Ciudad Real Madrid
- Interactive map of Ciudad Real Madrid
- Location: Valdebebas, Madrid
- Coordinates: 40°28′45″N 03°36′42″W﻿ / ﻿40.47917°N 3.61167°W
- Owner: Real Madrid
- Type: Football training facility

Construction
- Opened: 2005
- Cost: €100 million

Tenants
- Real Madrid (training) Real Madrid Femenino Real Madrid Castilla Real Madrid C Real Madrid Youth

= Ciudad Real Madrid =

Football Training Facility Complex in Valdebebas, Spain

The Ciudad Real Madrid Florentino Pérez (Spanish : Florentino Pérez Real Madrid City) is Real Madrid's training complex, located outside Madrid in Valdebebas near Barajas airport. Also hosting the club's youth academy, known conceptually as La Fábrica, the facility replaced the old Ciudad Deportiva (Spanish: Sports City), which was in use until 2003.

The sale of Ciudad Deportiva, under the auspices of Real Madrid president Florentino Pérez, led to Real earning approximately €480 million. The complex has been nicknamed, and is known to the players, trainers and club staff as 'Valdebebas' (Bal-de-beh-bahs), and is named after the district of the city where the complex is located. Inaugurated in 2005, the training centre consists of academy offices, equipment rooms, audio-visuals rooms, a strength and rehab centre, and medical (which consist of examination rooms, treatment rooms, additional rehab facilities and equipment, and a hydrotherapy center that includes hot and cool pools, a cold plunge, and a long but narrow resistance wave pool) and training facilities, as well as 12 and one third fields - three full-size synthetic turf fields and four full-size natural grass field for the youth, and for the first team, one third full-size synthetic turf field and three full-size natural grass fields. Ciudad Real Madrid also includes the Alfredo Di Stéfano Stadium where Real Madrid Castilla (Real Madrid's reserve team) plays its home matches.

The Real Madrid first team residential building at Real Madrid Sports City is 8300 square meters in size, and has 57 rooms distributed across the first and second floors, each with their own lounge area and terrace. The building also has a cinema, a dining room capable of accommodating 54 people, a common rest area, a climate-controlled pool, reception, two guest rooms, and several common terraces.

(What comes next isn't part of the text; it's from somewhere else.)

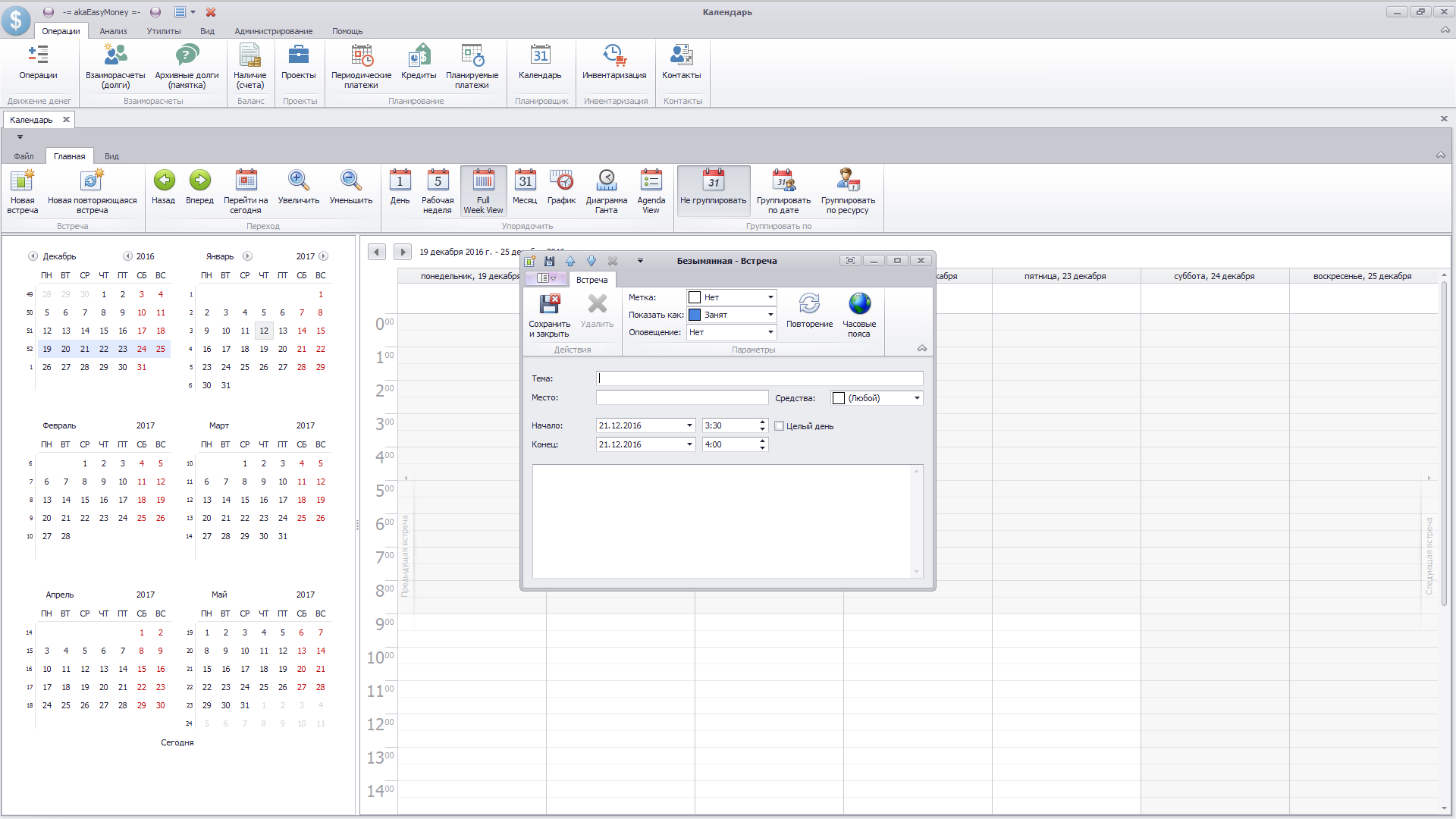The height and width of the screenshot is (819, 1456).
Task: Click Save and Close icon in the dialog
Action: point(549,305)
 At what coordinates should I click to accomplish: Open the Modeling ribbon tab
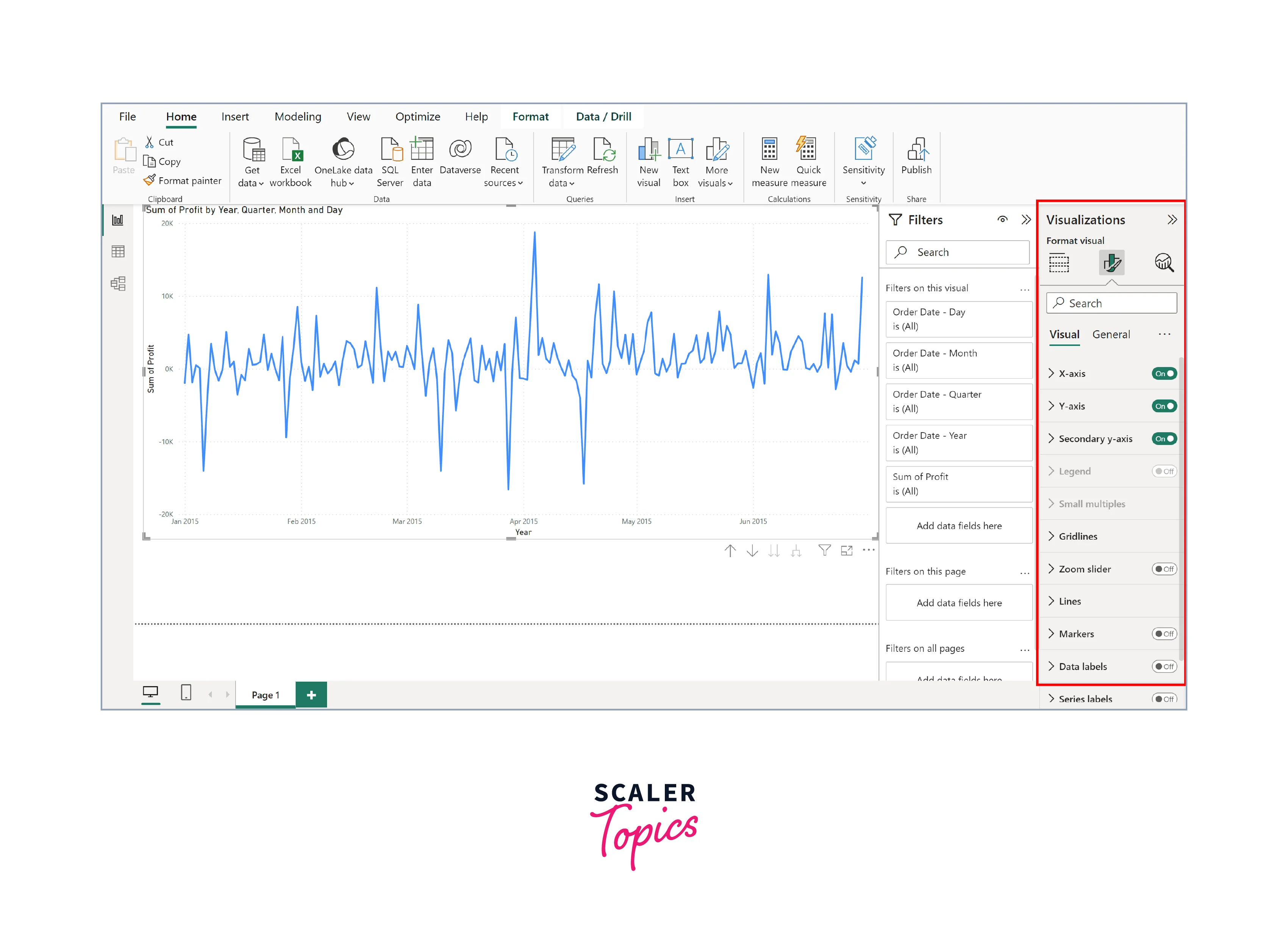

The youth team residence is dedicated to accommodate life those players whose families do not reside in Madrid. It has 40 double rooms, each with a balcony and private bathroom, a common dining room, common rest areas, and classrooms for the academic education pertaining to the respective age groups that occurs in the afternoons. Players aged between 10 and 18 years reside in the youth team residential building.

In the middle of the 2015–16 season, the Real Madrid basketball division was also provided with their own sports facilities at Valdebebas. A new training pavilion was built with four simultaneously usable tracks, one for the first team and the rest for the field teams. Ciudad Real Madrid covers 1.2 million square meters in total, of which only 270,000 square meters of space has been developed as of 2017.